The experience instilled in Cetyiwe an appreciation for farming and its place in communities and the country. So naturally, as a student, she gravitated towards biotechnology and plant pathology, as well as – now, in her master’s studies at the University of Pretoria (UP) – food security.
Supported by the national Centre of Excellence in Food Security (CoE-FS), Cetyiwe is currently based with UP’s food safety and mushroom research groups helmed by Professor Lise Korsten, the co-director of the CoE-FS.
At UP she has just started a study on the impact of the pathogen Trichoderma aggressivum on mushroom yields in South Africa. “It’s kind of interesting because T. aggressivum is a fungus, and mushrooms are fungi,” Cetyiwe points out.
But the pathogen is interesting for other reasons as well, she adds. T. aggressivum belongs to the genus Trichoderma. The specie produces green mould disease that appears as a dense network of fungal ‘threads’ at the early mycelial stage. After sporulation, the fungus develops spores. And as the disease advances, green fungal spores become visible on the mushroom growing bed.

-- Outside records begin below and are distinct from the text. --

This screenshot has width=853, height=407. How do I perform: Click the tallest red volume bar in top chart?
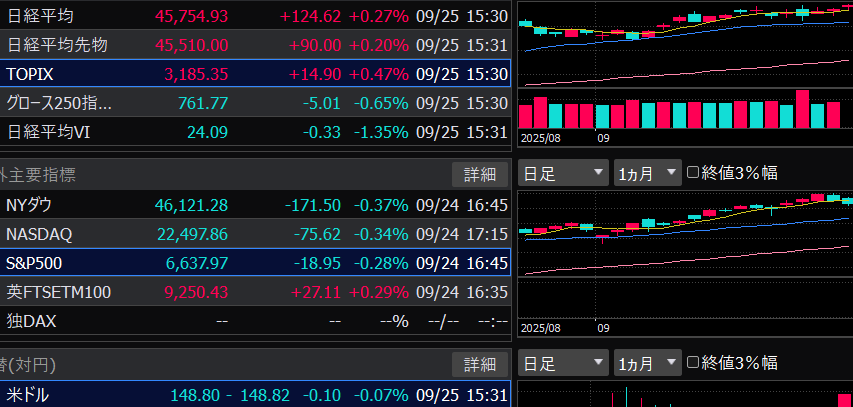click(801, 109)
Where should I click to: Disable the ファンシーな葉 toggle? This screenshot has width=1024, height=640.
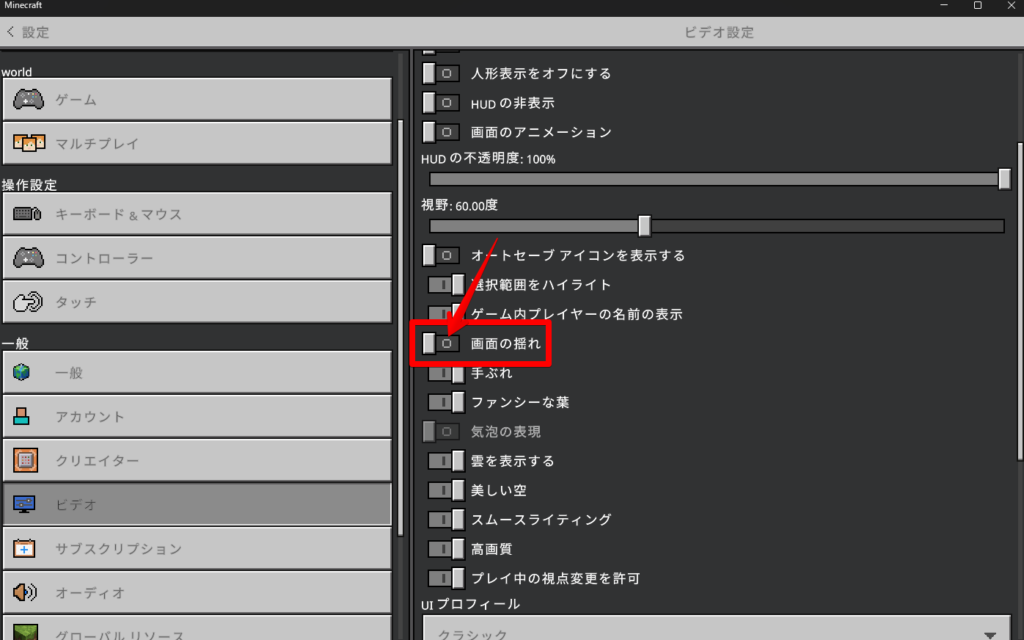click(446, 402)
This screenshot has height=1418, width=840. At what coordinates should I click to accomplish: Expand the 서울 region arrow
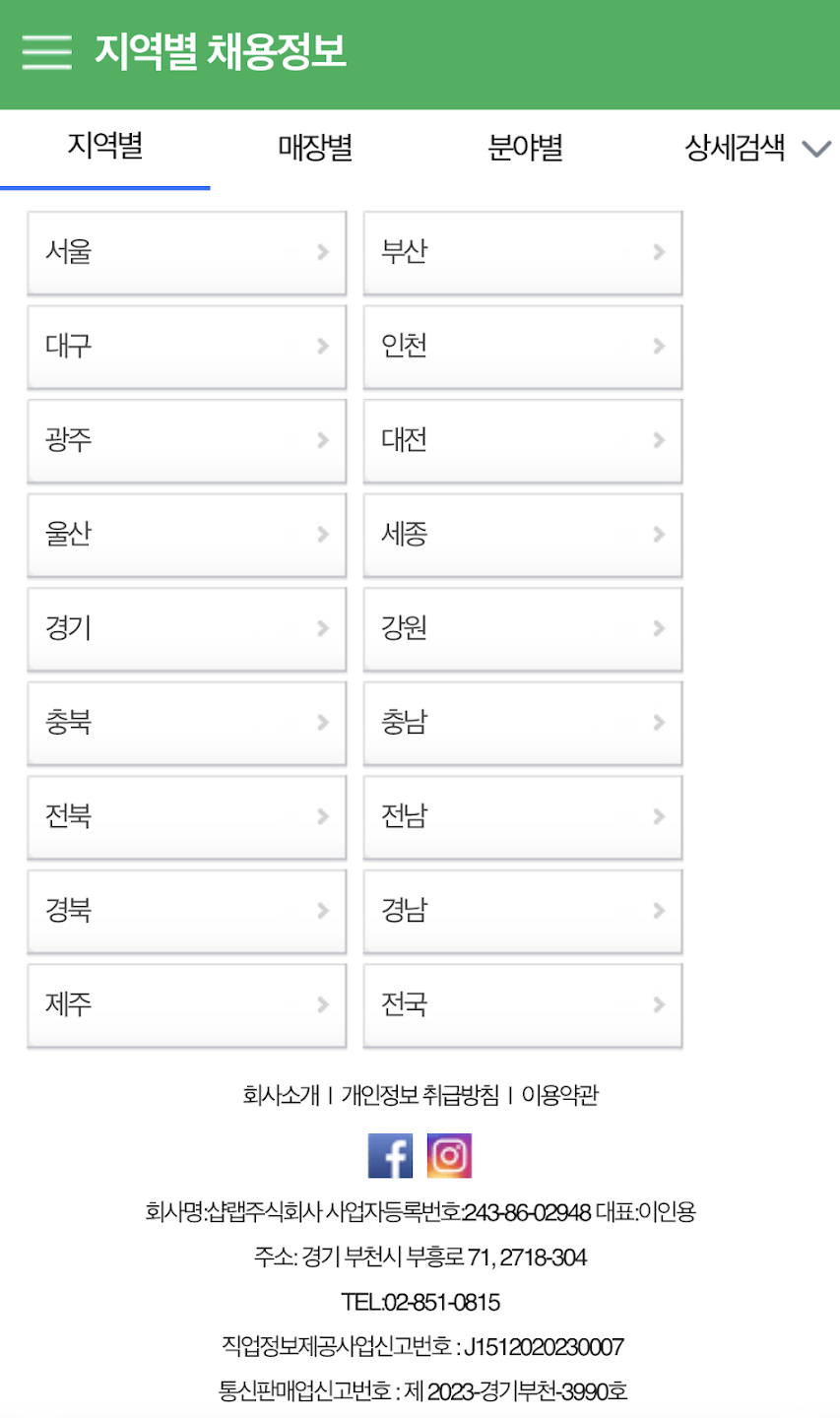(x=324, y=252)
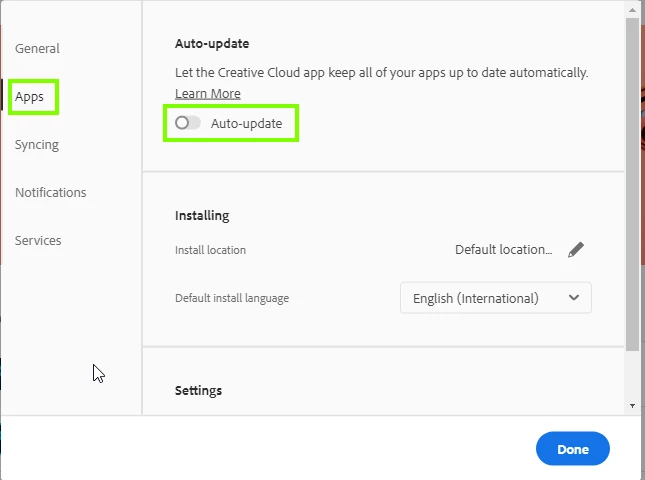
Task: Click the scrollbar up arrow
Action: point(632,9)
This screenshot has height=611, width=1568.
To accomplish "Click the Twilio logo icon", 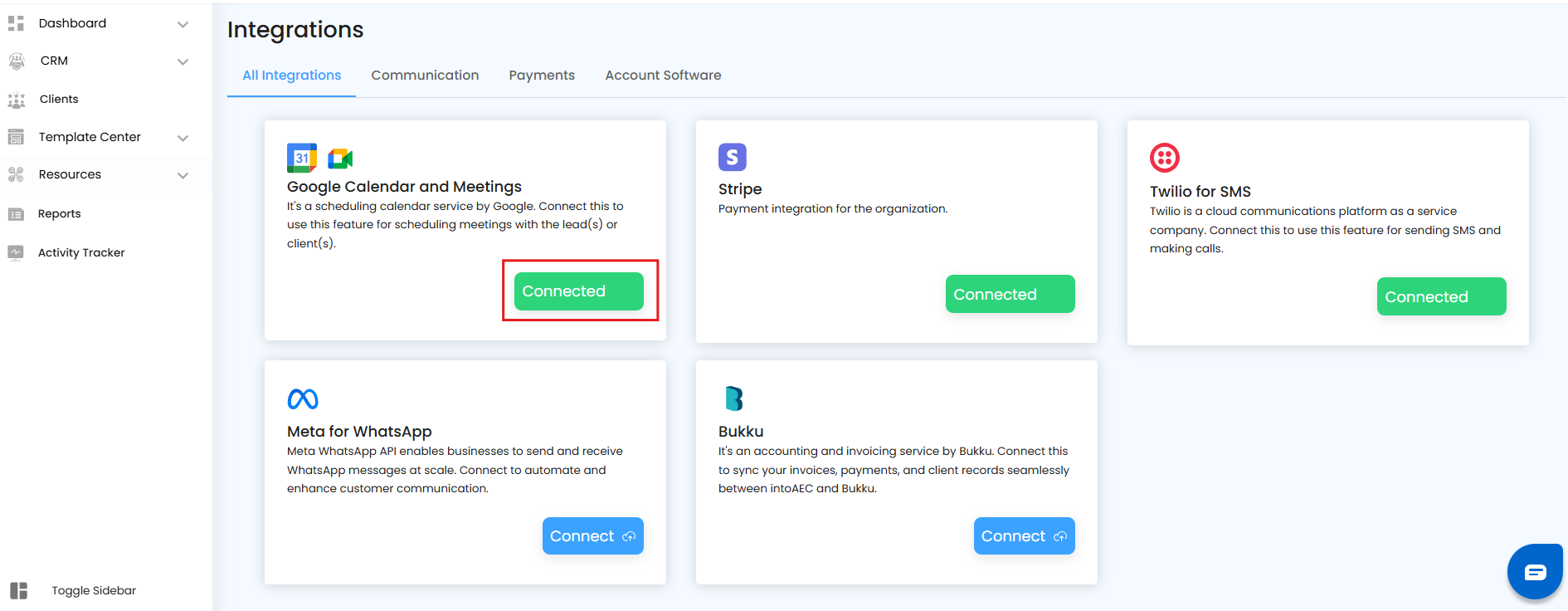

“Articles suggest that it’s not really that the pathogen affects the mushroom fungus,” explains Cetyiwe. “It’s more a case of that once the pathogen gets into those substrates or soils, it competes with mushrooms for resources, for nutrients. And because this fungus is more aggressive, and is able to spread and grow much faster, it pushes out the mushroom and inhibits its ability to grow.”
Trichoderma aggressivum is a global problem, having famously diminished mushroom crops in the UK, US, Asia and Europe. Understandably, South African farmers are wary of the spread of T. aggressivum in their mushroom farms. A 2018 study estimated that some 21,000 tons of mushrooms are grown in South Africa every year, a crop valued at just shy of R1 billion (R940 million). What’s more, the industry had over the preceding three years experienced a handsome annual growth of around 5%.
Apart from that it’s a labour-intensive industry capable of generating jobs, mushrooms are also being scrutinised as a means to address food insecurity. Packed with nutrients and medicinal properties, as well as proteins, it’s increasingly being recommended as a key ingredient in the diets of the malnourished and food insecure.
For Cetyiwe, her research has come with a tasty benefit. A keen chef, she’s now been able to indulge her longstanding love for mushrooms. “One of my favourite dishes is probably pasta with a nice mushroom sauce,” she says with a laugh.